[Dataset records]

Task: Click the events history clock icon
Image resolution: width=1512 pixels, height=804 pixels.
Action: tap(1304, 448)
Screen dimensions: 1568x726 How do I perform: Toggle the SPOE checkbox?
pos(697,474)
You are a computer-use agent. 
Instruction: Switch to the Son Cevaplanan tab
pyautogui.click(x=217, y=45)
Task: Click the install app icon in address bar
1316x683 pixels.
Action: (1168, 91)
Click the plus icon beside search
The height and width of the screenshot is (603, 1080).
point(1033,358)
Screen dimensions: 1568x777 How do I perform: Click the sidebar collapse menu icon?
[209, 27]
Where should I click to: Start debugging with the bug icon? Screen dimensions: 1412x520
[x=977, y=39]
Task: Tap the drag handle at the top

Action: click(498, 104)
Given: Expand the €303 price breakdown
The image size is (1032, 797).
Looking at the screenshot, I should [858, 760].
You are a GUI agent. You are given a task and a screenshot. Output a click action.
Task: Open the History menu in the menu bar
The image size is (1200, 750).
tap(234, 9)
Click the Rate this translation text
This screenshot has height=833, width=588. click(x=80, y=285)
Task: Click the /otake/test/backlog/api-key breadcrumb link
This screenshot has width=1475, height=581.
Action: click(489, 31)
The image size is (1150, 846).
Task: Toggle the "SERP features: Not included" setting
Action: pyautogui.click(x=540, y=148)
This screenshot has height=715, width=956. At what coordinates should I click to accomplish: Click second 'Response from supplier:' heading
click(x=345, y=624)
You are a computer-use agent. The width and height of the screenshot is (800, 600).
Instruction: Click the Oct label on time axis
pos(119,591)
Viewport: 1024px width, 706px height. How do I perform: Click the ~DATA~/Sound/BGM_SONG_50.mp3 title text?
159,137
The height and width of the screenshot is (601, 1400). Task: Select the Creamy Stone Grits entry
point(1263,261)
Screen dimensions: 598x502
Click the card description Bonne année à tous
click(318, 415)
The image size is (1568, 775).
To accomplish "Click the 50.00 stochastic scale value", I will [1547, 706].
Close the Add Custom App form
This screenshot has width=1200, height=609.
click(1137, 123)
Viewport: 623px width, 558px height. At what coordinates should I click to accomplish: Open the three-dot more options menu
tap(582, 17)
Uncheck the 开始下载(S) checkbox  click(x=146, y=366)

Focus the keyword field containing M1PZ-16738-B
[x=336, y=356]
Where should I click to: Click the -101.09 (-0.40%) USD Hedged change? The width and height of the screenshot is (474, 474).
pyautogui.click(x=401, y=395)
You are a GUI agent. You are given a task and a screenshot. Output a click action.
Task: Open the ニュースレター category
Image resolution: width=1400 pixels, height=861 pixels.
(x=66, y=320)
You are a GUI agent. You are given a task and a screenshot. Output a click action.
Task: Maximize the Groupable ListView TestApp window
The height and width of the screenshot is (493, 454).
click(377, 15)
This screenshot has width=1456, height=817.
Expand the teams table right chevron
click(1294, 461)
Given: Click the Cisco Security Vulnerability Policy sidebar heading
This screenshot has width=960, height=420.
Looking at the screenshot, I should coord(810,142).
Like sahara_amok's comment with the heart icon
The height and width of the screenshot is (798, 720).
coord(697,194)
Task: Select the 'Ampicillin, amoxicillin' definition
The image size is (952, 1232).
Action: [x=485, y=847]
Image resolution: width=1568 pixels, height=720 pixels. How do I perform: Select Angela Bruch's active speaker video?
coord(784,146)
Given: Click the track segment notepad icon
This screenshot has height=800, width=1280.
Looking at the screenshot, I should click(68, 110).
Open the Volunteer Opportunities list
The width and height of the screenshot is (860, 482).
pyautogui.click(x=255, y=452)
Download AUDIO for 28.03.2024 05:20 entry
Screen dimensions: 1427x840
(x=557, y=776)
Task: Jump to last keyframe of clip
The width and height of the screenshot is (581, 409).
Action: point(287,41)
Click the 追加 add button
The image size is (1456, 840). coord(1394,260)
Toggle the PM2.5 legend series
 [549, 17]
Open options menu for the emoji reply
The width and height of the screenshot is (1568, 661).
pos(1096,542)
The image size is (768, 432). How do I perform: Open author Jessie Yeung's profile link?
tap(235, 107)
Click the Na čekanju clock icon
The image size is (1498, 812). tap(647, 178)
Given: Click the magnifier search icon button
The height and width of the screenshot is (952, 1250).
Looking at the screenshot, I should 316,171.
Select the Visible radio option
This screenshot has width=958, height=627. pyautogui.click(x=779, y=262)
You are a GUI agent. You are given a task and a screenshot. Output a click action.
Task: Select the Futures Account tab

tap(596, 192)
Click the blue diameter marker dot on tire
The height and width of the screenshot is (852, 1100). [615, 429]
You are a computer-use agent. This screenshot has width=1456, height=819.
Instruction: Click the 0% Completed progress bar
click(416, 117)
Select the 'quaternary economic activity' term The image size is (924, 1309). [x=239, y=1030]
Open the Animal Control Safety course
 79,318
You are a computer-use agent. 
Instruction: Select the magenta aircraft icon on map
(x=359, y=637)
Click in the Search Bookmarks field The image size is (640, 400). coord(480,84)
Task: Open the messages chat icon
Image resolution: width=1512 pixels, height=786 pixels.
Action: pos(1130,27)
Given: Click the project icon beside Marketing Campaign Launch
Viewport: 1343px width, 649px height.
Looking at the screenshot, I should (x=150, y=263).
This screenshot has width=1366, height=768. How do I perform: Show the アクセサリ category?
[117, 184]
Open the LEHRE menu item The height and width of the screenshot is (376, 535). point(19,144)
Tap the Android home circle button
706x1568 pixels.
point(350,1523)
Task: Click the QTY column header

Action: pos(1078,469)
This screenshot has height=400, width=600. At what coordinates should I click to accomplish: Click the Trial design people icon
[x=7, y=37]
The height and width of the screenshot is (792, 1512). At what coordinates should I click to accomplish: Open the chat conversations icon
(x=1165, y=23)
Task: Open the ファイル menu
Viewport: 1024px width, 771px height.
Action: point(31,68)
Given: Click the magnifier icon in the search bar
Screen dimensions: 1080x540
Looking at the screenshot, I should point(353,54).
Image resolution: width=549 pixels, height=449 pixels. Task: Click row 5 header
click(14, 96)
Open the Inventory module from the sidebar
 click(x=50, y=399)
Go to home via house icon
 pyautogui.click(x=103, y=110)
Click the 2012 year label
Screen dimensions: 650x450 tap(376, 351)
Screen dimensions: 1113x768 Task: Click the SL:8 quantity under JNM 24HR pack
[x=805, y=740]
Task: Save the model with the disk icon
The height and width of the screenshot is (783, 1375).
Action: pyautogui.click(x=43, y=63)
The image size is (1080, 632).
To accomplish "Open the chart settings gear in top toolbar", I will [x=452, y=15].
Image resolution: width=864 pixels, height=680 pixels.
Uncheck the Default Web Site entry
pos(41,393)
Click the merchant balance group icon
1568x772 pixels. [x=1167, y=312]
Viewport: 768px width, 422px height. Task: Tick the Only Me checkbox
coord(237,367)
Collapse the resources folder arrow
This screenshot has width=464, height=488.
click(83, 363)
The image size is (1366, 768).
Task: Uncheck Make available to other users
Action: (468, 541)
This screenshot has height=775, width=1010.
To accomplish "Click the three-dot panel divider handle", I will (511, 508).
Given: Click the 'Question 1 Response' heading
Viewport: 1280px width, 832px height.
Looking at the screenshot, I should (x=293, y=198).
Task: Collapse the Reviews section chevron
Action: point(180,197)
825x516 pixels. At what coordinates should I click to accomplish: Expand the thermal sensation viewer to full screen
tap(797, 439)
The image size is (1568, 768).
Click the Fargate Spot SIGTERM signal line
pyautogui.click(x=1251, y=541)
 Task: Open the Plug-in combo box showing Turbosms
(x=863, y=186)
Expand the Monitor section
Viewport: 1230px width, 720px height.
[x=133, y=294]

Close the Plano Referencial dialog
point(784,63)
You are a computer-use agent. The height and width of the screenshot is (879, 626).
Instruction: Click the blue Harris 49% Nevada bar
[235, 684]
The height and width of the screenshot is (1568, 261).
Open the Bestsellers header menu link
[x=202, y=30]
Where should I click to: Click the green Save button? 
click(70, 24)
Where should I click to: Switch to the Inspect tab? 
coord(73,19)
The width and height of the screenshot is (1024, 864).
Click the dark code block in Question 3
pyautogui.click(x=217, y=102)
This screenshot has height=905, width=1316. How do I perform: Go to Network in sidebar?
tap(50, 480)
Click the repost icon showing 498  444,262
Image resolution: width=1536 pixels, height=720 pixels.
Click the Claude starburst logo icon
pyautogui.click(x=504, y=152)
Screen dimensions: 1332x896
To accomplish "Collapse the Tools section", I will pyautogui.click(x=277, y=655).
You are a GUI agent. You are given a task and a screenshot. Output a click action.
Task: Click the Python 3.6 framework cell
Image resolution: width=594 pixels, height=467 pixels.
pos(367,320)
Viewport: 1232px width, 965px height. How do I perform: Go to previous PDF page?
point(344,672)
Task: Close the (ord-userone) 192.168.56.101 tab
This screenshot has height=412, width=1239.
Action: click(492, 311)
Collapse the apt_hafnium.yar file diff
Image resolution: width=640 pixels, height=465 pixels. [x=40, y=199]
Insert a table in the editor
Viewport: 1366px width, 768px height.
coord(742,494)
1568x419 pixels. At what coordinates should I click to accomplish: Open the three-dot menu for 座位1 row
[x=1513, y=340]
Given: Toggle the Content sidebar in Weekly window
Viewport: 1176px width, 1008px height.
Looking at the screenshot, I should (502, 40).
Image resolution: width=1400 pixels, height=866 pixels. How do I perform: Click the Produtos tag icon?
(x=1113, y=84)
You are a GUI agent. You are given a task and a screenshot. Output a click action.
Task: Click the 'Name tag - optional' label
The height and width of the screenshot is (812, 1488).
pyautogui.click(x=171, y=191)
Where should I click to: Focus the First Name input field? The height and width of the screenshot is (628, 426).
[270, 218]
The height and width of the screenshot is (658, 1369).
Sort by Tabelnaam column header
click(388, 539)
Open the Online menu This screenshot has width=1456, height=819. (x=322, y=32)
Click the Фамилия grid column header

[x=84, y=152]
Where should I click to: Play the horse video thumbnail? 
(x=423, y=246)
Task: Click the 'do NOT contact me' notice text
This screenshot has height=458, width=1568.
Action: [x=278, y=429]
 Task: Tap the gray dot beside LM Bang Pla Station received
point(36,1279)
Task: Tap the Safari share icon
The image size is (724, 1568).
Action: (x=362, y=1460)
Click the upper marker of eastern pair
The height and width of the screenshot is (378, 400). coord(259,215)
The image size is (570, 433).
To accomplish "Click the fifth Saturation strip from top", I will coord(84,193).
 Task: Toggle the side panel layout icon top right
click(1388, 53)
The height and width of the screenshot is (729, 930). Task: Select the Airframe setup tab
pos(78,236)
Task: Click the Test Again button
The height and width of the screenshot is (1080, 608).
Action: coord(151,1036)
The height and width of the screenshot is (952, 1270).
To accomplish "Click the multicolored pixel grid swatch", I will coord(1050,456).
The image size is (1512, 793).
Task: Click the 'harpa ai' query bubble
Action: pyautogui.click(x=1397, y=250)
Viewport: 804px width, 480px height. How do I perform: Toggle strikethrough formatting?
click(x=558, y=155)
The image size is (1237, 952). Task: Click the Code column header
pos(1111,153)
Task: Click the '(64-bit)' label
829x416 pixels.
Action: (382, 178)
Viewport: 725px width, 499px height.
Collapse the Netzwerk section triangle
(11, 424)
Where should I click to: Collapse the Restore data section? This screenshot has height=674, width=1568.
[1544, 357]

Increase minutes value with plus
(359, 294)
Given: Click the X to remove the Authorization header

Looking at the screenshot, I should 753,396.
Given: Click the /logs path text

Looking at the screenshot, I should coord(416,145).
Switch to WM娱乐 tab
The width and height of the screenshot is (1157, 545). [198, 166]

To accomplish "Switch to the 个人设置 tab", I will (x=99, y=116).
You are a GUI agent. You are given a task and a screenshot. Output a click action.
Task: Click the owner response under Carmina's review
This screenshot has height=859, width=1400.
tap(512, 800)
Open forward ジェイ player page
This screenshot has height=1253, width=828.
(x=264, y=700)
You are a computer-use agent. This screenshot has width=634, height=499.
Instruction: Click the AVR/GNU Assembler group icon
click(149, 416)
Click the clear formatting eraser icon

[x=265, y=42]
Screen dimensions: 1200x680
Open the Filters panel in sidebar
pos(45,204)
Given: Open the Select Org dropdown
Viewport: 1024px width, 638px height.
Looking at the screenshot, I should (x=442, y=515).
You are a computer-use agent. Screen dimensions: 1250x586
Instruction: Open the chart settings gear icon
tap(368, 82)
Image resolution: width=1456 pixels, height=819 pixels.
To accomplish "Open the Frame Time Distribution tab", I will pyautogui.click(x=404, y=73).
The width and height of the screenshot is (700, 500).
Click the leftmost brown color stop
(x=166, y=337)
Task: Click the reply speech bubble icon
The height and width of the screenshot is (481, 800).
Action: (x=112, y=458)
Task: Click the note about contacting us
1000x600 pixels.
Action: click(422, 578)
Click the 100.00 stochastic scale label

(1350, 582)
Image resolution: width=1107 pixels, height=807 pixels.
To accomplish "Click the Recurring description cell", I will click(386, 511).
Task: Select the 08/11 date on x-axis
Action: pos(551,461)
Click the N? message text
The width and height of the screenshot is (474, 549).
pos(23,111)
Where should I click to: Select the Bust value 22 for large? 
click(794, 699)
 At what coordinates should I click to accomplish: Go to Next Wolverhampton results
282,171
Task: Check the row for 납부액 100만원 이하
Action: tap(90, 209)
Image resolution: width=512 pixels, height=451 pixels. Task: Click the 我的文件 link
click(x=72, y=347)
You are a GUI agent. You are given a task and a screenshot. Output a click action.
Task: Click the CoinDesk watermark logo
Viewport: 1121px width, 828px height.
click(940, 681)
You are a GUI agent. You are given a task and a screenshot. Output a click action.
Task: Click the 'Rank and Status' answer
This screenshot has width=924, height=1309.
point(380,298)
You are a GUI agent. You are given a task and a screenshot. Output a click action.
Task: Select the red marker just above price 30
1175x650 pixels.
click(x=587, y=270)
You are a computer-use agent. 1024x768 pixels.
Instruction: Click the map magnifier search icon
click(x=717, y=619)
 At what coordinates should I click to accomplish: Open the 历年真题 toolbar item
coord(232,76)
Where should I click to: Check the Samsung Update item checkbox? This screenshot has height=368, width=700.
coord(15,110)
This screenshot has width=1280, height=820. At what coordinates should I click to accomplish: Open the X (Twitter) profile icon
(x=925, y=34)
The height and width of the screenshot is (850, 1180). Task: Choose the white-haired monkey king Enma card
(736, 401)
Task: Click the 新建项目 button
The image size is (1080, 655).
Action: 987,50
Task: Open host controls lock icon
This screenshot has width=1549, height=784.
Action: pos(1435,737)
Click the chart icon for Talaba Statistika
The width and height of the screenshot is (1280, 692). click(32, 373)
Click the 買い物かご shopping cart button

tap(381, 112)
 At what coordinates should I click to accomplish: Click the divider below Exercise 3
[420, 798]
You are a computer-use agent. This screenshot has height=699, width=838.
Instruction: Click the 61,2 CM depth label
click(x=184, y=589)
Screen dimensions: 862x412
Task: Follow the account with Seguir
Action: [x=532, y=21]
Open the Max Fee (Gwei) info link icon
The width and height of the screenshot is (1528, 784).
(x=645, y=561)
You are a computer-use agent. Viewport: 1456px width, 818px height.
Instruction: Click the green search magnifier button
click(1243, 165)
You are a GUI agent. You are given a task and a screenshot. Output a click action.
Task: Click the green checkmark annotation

» **WHAT TO PRODUCE**: Among the records above, extract exactly the lines from the line with "Click the merchant balance group icon" to the line with "The image size is (1568, 768).", both lines included, and leave out the rest.

» **YOUR RESPONSE**:
Click the merchant balance group icon
1568x772 pixels. [x=1167, y=312]
Viewport: 768px width, 422px height. Task: Tick the Only Me checkbox
coord(237,367)
Collapse the resources folder arrow
This screenshot has width=464, height=488.
click(83, 363)
The image size is (1366, 768).
Task: Uncheck Make available to other users
Action: (468, 541)
This screenshot has height=775, width=1010.
To accomplish "Click the three-dot panel divider handle", I will (511, 508).
Given: Click the 'Question 1 Response' heading
Viewport: 1280px width, 832px height.
Looking at the screenshot, I should (x=293, y=198).
Task: Collapse the Reviews section chevron
Action: point(180,197)
825x516 pixels. At what coordinates should I click to accomplish: Expand the thermal sensation viewer to full screen
tap(797, 439)
The image size is (1568, 768).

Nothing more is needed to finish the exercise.